Mas nós vamos ignorar estes casos e avançar em direcção a outros, segundo recomendação do gabinete jurídico do Belenenses, instituição maior dentro da instituição-mãe e que já marcou quase tantos golos importantes como o Matateu ou o Chico Faria. Perante este parecer de tão reputado gabinete, aquiescemos sem reservas, mesmo contando com o apoio incondicional de António Fiúza para o que desse e viesse.
Mihaylov foi o Bejamin Button do futebol português. Foi adquirindo capacidades invulgares de rejuvenescimento com o passar do tempo. Nasceu sem próstata e com cataratas. Aos 15 anos apanhou uma crise ciática que quase interrompeu a carreira de jogador de dominó profissional. Aos 20 anos fez o seu primeiro jogo de futebol… à baliza, claro, que era coxo e precisava do poste para se agarrar. Aos 24 anos tornara-se num guarda-redes que pedia meças ao pico de forma do Best, embora ainda fosse incontinente e precisasse mais de Lindor anatómico do que de luvas. Aos 27 anos estava nos Belenenses, piscando o lho à selecção e dispensando o uso de medicamentos para corrigir a disfunção eréctil. Aos 31 anos, tinha cabelo com fartura e namoradas sem precisar de pagar-lhes uns quantos whiskeys, dando show nos EUA pela selecção. Nessa altura, Belém já era uma memória distante e Mihaylov um homem cada vez mais vigoroso. Depois aos 36, Mihaylov acabou o ensino secundário, integrou um casting para os "репички с оцет" (os “Morangos com Açúcar” da Bulgária) e nunca mais se soube dele. Pode estar a acompanhar a digressão do Justin Bieber, por exemplo.

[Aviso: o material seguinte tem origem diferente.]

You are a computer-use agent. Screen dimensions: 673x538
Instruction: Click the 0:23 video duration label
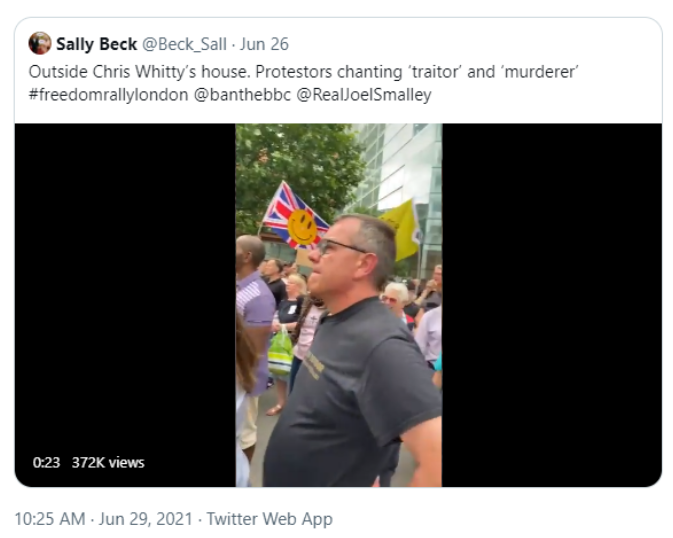point(46,462)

Chalana dispensa apresentações. Ele próprio, reconheçamos, também não liga muito à apresentação. Contudo, o seu estilo ultra-blasé, a roçar o desmazelo puro, marcou pontos na década dourada dos torresmos, os anos 80. Com a chegada da proto-sofisticação dos anos 90, Chalana perdeu espaço e ganhou rugas, descendo a escada do sucesso aos trambolhões. Belém seria dos seus últimos estertores e daqui não leva boas recordações. Boas recordações leva de outros momentos, como nesta tertúlia entre “bigotis insignae”: Borges, o próprio Chalana e um tipo mascarado de Estaline com uns óculos supostamente engraçados.
Regressando a temas mais capilares, registamos o denodo belenense para emular artistas pop portugueses seus contemporâneos. Justino e Morato, em concreto, competiam em surdina para ser o fã nº1 de Marco Paulo (o cantor e não o actual treinador azul). Justino até talvez estivesse um passo adiante, como provou no cômputo das audições efectuadas, mas como não teve direito a cromo por ser eterno suplente, acabou por ser Morato a figurar na cover de um álbum apreendido numa feira em Ranholas.
Já Paulo Monteiro era um jogador polivalente que desenvolveu grande parte da sua carreira no Restelo e dali só saiu para ter prazer em representar o terceiro clube de outra cidade. Ele demonstrou de forma cabal a sua versatilidade ao inspirar um sem número de comparações graças à sua pomposa cabeleira.
Seria mais parecido com o seu primo Nel Monteiro?
Ou com José Malhoa (o pai da Ana e não o pintor naturalista)?
Ou seria com o José Cid?
Bom, o certo é que o rei vai nu e os Belenenses têm uma missão dura pela frente. E por muito inspiradores que sejam os cromos deste plantel, que não os levem muito à letra: é que esta equipa ficou em penúltimo no campeonato 1990/91.